**Exercise prompt:**
Your answer must be the records below, printed exactly.

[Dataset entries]
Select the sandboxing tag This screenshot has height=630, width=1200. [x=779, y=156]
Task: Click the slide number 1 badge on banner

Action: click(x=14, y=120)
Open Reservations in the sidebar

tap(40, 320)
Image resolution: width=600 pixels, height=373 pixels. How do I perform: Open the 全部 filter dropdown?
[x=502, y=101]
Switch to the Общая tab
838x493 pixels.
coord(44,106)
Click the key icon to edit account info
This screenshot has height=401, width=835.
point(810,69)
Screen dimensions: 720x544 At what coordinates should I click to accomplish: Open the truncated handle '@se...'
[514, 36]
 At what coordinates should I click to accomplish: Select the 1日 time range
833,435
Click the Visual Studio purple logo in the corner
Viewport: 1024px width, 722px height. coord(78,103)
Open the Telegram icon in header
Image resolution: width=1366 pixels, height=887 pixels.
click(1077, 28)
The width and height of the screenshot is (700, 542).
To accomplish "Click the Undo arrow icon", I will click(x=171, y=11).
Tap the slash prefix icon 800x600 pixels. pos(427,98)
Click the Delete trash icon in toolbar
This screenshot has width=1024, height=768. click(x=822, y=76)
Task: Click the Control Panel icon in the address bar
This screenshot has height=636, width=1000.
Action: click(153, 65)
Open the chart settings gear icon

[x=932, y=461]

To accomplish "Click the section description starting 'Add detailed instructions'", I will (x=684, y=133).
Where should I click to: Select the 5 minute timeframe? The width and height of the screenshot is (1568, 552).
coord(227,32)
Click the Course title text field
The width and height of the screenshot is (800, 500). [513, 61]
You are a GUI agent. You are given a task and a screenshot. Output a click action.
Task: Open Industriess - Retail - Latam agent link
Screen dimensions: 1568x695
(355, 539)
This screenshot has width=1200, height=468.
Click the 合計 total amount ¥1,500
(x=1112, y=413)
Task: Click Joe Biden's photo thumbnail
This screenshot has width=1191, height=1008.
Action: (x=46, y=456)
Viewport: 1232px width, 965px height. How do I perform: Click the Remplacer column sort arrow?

**Exercise solution:**
Select the sandboxing tag This screenshot has height=630, width=1200. [x=779, y=156]
Task: Click the slide number 1 badge on banner

Action: click(x=14, y=120)
Open Reservations in the sidebar

tap(40, 320)
Image resolution: width=600 pixels, height=373 pixels. How do I perform: Open the 全部 filter dropdown?
[x=502, y=101]
Switch to the Общая tab
838x493 pixels.
coord(44,106)
Click the key icon to edit account info
This screenshot has height=401, width=835.
point(810,69)
Screen dimensions: 720x544 At what coordinates should I click to accomplish: Open the truncated handle '@se...'
[514, 36]
 At what coordinates should I click to accomplish: Select the 1日 time range
833,435
Click the Visual Studio purple logo in the corner
Viewport: 1024px width, 722px height. coord(78,103)
Open the Telegram icon in header
Image resolution: width=1366 pixels, height=887 pixels.
click(1077, 28)
The width and height of the screenshot is (700, 542).
To accomplish "Click the Undo arrow icon", I will click(x=171, y=11).
Tap the slash prefix icon 800x600 pixels. pos(427,98)
Click the Delete trash icon in toolbar
This screenshot has width=1024, height=768. click(x=822, y=76)
Task: Click the Control Panel icon in the address bar
This screenshot has height=636, width=1000.
Action: click(153, 65)
Open the chart settings gear icon

[x=932, y=461]

To accomplish "Click the section description starting 'Add detailed instructions'", I will (x=684, y=133).
Where should I click to: Select the 5 minute timeframe? The width and height of the screenshot is (1568, 552).
coord(227,32)
Click the Course title text field
The width and height of the screenshot is (800, 500). [513, 61]
You are a GUI agent. You are given a task and a screenshot. Output a click action.
Task: Open Industriess - Retail - Latam agent link
Screen dimensions: 1568x695
(355, 539)
This screenshot has width=1200, height=468.
Click the 合計 total amount ¥1,500
(x=1112, y=413)
Task: Click Joe Biden's photo thumbnail
This screenshot has width=1191, height=1008.
Action: (x=46, y=456)
Viewport: 1232px width, 965px height. How do I perform: Click the Remplacer column sort arrow?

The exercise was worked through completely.